---------- Source extract

By Zach Lazzari | Photos by Ryan McSparran
You’ve been training all year for this and now the moment is real. You are immersed in the backcountry wilderness, traversing ridgelines and glassing remote drainages. Like a finely tuned athlete, your body is still susceptible to cramps, fatigue and breakdowns. Here are six tips to managing your body throughout a wilderness elk hunt.
1. Nutrient Load Before Your Trip
This doesn’t mean you should eat yourself sick before the big trip but definitely amp up the calories a bit. Focus on nutrient rich vegetables, high quality protein sources like game and grass fed beef and wholesome carbs like wild rice. Starting at 2-3 days before the trip, eat an extra serving at each meal so you have more to burn on the trip. Also eat bananas and potassium rich foods to prevent cramps when you are hard on the trail.
Many hunters forget to stretch during the trip. You stretch before and after home workouts right? Stretch out throughout the day while you’re on the mountain. Take short breaks to stretch out and interrupt any repetitive movements. This is especially important when you hike long distances.

--------------------
---------- Input data

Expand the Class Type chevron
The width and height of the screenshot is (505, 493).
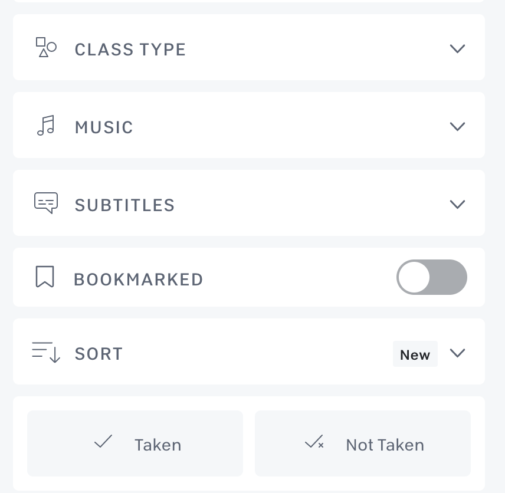click(457, 48)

--------------------

What this task involves –
Rewrite the passage of the elk hunting article between "By Zach Lazzari" and "wilderness elk hunt.", inclusive, replacing "ridgelines" with "mountain ridges".

Result of this exercise –
By Zach Lazzari | Photos by Ryan McSparran
You’ve been training all year for this and now the moment is real. You are immersed in the backcountry wilderness, traversing mountain ridges and glassing remote drainages. Like a finely tuned athlete, your body is still susceptible to cramps, fatigue and breakdowns. Here are six tips to managing your body throughout a wilderness elk hunt.